NIM : 134016E10990
Bab I
Pendahuluan
A. Latar belakang
Sindrom akibat gangguan peredaran darah otak (GPDO), atau
dikenal sebagai stroke, adalah penyebab utama kecacatan pada mereka yang
berusia di atas 45 tahun. Stroke sering menimbulkan masalah kesehatan,
ekonomi, dan sosial yang kompleks dan memerlukan penanganan yang
komprehensif, termasuk upaya pemulihan jangka panjang bahkan sepanjang
hidup pasien (Mulyatsih, 2010). Definisi stroke menurut WHO dalam
Alrasyid (2011) adalah tanda klinis yang berkembang pesat akibat disfungsi
otak fokal (atau global), dengan gejala yang berlangsung 24 jam atau lebih
dan dapat menyebabkan kematian tanpa penyebab lain yang jelas selain
vaskular. Stroke adalah penyebab kematian ketiga di Amerika Serikat,
membunuh 90.000 wanita dan 60.000 pria setiap tahun. Stroke merupakan
penyebab kematian ketiga dan penyebab utama kecacatan pada orang
dewasa di Amerika Serikat (National Stroke Association, 2000 dalam
Alrasyid, 2011). Hal ini dibandingkan dengan prevalensi stroke di Amerika
Serikat sebesar 3,4 persen per 100.000 penduduk, di Singapura sebesar 55
persen per 100.000 penduduk dan di Thailand sebesar 11 persen per 100.000
penduduk.
Berdasarkan Riset Kesehatan Dasar (Riskesdas), prevalensi stroke di
Indonesia pada tahun 2013 adalah 7,0 per mil berdasarkan diagnosis tenaga
kesehatan dan 12,1 per mil berdasarkan diagnosis atau gejala tenaga
kesehatan. 57,9 persen stroke didiagnosis oleh petugas kesehatan. Prevalensi
stroke berdasarkan diagnosis tenaga kesehatan dan gejalanya tertinggi di
Sulawesi Selatan (17,9%), Yogyakarta (16,9%), Sulawesi Tengah (16,6%),
diikuti Jawa Timur sebesar 16 per mil dan Sumatera Utara sebesar 10,3%. ).

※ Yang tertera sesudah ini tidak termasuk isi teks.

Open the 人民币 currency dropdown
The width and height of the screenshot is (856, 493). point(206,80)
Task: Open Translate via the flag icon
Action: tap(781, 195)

Prevalensi stroke tampaknya meningkat dengan bertambahnya usia
responden dan jumlah pasien stroke sama untuk pria dan wanita
(RISKESDAS, 2013). Sementara itu, pada tahun 2008, Yayasan Stroke
Indonesia menunjukkan bahwa 500.000 orang menderita stroke setiap
tahun, dimana 25% atau 125.000 meninggal dan sisanya ringan atau berat.
Di Pematangsiantar juga, kejadian stroke meningkat setiap bulannya. Salah
satu data diperoleh dari survei awal di Dinas Kesehatan Kota
Pematangsiantar. Dari 19 puskesmas di Kota Pematangsiantar, jumlah
pasien stroke sejak Januari hingga November 2017 sebanyak 285 orang. 58
orang menderita stroke hemoragik dan 227 orang menderita stroke non
hemoragik. Kurang lebih penderita stroke hemoragik atau non hemoragik
mengalami kecacatan ringan sampai berat. Dan penyandang disabilitas
ringan hingga berat dirawat oleh keluarganya di rumah.
Meningkatnya jumlah kematian dan kecacatan ringan hingga berat
akibat stroke membuat keluarga perlu dilibatkan dalam perawatan pasien.
Kerabat pasien memainkan peran penting dalam proses perawatan pasien.
Keluarga membutuhkan informasi bahwa rehabilitasi stroke membutuhkan
waktu beberapa bulan atau bahkan lebih lama, yang membutuhkan
kesabaran dan ketekunan pasien dan keluarga dengan proses penyembuhan
yang lambat (Yastroki, 2011).
Definisi tersebut menurut DKKBN (1992) dalam Setyowati (2008)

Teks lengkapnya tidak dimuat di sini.